SS Honoluluan

Steam Merchant Vessel
Built by Los Angeles Shipbuilding & Dry-dock
Completed: 1921
Owned by American-Hawaiian SS Co.
Length: 360.9 ft.
Beam: 54.1 ft.
Service speed: 11.5 knots
7,493 tons

Nationality: American

Honoluluan

 

The unarmed Honoluluan (Master Charles Nathaniel Bamfort) was scheduled to travel unescorted from Bombay to Baltimore via Capetown and Trinidad with a cargo of 8,350 tons of manganese ore and jute.

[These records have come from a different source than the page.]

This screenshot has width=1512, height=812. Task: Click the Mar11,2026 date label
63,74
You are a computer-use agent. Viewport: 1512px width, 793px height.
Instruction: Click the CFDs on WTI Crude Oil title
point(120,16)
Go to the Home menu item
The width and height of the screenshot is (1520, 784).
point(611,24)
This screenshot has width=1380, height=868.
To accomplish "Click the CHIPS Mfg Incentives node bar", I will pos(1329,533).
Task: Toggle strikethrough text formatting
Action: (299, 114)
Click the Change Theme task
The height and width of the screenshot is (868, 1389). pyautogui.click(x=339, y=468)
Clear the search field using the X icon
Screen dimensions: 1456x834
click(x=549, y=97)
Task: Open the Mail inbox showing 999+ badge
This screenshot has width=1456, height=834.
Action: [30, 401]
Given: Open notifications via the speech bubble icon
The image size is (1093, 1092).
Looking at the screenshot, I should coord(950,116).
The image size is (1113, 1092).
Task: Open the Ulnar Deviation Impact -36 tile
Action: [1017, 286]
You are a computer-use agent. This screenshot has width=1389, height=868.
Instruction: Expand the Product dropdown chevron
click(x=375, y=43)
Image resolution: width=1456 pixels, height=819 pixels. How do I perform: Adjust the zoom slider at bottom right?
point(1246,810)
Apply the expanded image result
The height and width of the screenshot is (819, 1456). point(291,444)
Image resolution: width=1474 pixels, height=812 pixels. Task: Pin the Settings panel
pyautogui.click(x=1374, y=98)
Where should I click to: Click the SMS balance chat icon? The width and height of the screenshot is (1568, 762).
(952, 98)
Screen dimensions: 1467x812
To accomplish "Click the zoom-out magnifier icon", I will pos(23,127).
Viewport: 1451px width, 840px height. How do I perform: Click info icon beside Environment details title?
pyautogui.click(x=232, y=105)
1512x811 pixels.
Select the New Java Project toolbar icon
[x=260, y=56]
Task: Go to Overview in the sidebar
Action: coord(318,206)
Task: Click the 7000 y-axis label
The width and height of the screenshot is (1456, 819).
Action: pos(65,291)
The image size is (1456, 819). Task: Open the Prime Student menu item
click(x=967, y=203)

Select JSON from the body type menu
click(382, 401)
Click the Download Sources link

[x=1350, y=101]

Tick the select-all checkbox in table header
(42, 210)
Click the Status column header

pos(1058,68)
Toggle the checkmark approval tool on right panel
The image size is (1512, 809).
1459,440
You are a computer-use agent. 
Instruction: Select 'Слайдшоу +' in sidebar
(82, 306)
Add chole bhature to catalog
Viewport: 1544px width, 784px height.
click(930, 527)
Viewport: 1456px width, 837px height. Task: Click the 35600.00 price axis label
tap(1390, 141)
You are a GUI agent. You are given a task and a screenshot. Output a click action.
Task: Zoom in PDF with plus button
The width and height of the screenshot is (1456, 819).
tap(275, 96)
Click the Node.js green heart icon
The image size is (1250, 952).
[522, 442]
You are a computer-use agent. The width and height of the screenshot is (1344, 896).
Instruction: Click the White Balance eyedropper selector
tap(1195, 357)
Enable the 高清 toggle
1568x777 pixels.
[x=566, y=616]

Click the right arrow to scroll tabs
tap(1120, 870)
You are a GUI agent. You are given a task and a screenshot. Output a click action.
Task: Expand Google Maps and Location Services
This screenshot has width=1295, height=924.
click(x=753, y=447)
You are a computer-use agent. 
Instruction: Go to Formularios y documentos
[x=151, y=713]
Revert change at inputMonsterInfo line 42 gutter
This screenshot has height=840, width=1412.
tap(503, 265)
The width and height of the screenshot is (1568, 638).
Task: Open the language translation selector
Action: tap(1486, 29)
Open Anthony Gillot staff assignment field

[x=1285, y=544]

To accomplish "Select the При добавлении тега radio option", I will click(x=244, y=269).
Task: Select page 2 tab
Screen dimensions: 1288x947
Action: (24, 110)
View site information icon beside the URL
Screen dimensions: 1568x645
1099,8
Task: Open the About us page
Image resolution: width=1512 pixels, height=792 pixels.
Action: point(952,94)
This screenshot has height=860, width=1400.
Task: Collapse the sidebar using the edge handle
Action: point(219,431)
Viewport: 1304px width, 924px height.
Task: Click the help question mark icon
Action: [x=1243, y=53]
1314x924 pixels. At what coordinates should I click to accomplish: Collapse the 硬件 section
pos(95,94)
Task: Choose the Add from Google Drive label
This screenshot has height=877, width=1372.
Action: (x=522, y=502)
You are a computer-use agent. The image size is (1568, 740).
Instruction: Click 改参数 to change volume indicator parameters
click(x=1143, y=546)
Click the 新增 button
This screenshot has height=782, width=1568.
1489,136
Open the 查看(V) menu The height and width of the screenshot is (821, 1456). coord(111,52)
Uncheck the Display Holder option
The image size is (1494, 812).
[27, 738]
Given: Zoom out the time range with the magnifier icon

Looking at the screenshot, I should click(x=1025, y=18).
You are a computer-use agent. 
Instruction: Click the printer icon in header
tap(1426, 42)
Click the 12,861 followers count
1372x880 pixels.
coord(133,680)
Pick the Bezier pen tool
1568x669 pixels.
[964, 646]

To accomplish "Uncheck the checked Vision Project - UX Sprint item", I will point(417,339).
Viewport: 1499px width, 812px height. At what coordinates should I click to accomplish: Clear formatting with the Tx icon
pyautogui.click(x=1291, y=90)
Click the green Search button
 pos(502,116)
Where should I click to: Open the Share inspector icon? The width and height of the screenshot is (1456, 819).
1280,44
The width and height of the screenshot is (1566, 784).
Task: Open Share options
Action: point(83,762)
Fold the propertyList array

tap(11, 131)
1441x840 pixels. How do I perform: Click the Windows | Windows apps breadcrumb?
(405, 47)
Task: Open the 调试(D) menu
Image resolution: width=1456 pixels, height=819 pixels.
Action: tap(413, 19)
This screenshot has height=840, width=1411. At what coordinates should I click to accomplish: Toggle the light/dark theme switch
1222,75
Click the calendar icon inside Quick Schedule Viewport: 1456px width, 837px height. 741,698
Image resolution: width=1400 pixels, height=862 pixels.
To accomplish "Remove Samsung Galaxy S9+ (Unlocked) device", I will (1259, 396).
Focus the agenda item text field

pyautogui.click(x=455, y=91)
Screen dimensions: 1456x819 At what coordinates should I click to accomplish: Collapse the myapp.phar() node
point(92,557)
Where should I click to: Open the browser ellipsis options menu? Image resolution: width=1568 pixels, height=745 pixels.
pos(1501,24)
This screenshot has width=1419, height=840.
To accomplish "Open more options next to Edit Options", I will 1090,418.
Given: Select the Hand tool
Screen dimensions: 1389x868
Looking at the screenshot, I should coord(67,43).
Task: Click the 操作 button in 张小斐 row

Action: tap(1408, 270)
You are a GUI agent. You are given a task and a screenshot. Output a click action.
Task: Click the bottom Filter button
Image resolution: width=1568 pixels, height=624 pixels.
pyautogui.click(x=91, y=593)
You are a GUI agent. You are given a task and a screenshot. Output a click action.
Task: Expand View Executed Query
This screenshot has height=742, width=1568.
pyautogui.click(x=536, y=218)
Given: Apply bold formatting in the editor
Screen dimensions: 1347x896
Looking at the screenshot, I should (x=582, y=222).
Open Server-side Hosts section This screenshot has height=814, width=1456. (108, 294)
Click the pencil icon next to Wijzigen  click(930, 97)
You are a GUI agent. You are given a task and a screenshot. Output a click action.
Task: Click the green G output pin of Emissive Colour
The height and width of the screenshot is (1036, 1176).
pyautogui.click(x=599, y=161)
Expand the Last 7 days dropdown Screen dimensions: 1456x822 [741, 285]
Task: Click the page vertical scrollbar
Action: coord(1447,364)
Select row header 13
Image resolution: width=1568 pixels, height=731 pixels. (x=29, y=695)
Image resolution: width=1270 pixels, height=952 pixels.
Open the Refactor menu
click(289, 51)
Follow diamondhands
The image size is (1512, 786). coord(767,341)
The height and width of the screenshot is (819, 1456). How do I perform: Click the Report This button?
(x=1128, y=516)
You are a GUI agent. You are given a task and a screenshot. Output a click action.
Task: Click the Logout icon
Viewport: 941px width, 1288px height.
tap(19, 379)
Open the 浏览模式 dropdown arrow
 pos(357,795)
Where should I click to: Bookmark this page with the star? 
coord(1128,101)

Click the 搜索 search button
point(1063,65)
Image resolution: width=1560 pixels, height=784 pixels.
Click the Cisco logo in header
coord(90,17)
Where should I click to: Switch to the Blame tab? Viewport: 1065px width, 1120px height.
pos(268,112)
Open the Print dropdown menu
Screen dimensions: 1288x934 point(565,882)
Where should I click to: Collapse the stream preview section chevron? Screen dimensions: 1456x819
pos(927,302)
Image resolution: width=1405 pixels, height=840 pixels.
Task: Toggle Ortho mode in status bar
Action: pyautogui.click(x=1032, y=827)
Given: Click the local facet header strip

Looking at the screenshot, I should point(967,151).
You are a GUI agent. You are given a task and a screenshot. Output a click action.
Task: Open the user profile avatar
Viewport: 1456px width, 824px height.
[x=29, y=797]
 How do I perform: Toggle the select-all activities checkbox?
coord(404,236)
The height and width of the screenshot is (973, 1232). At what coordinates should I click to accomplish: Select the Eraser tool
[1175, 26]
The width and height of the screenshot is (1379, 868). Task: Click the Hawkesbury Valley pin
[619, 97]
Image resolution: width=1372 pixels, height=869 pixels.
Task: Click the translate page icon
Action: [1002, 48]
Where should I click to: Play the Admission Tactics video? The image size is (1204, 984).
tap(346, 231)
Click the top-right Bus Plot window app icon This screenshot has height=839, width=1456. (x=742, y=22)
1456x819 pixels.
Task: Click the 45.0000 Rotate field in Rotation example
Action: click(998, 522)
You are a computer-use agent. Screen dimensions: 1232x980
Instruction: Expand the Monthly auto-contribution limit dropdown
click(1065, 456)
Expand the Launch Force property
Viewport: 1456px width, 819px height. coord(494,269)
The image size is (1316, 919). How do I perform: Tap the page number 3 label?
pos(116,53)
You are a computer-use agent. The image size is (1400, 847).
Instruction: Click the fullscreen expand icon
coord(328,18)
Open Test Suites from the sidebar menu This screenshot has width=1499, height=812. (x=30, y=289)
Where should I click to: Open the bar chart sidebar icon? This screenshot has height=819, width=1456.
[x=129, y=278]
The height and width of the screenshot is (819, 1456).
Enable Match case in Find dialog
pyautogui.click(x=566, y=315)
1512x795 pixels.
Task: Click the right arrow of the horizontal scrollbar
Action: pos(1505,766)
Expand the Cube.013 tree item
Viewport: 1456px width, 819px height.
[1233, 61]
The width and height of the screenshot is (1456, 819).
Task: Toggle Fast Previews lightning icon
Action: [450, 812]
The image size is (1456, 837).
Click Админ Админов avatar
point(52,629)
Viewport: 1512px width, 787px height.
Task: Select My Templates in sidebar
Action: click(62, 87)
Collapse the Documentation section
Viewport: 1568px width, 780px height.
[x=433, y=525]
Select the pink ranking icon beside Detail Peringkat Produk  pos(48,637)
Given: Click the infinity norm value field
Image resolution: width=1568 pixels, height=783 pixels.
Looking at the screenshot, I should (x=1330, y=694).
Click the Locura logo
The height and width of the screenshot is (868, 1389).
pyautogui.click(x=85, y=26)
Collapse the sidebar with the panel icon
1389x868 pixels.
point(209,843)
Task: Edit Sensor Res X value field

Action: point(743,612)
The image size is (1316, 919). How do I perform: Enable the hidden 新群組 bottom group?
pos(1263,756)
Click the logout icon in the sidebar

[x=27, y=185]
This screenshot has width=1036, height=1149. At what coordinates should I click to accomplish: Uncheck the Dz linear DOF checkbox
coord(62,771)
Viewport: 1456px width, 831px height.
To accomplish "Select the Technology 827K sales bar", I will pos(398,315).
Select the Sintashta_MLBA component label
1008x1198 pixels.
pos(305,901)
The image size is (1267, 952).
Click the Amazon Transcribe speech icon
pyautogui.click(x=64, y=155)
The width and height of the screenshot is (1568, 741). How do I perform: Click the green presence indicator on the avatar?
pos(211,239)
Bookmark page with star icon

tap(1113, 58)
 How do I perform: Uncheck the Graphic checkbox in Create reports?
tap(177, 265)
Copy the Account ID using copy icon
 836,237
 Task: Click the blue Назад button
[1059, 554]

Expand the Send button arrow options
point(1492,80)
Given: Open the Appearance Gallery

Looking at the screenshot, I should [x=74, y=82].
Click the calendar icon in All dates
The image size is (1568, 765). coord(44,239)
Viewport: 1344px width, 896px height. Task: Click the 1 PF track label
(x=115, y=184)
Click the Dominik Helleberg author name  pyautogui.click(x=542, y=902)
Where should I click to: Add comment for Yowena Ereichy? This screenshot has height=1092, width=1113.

At 20.12 hours on 22 July, 1942, she was torpedoed by U-582 about 400 miles south of the Cape Verde Islands, at grid reference ES 3488 (08.41N, 22.12W), while proceeding on a non-evasive course at 9.6 knots. One torpedo struck the starboard side at the #5 hatch, destroying a lifeboat, opening a huge hole in the hull and jamming the steam whistle. Most of the eleven officer and 28 crewmen abandoned ship in three lifeboats. The master, the first mate and the radio operator stayed behind until a second torpedo struck at 20.40 hours between the #2 and #3 hatch, causing the ship to sink within minutes. These men jumped into the water and were picked up by one of the boats. Two hours later the ship sank with the whistle still blowing.
The survivors were questioned by the U-boat and given the course to the Cape Verde Islands and two boxes of cigarettes before leaving. All 39 men were picked up by the vessel Winchester Castle during a trooping voyage and landed in New York on 7 August.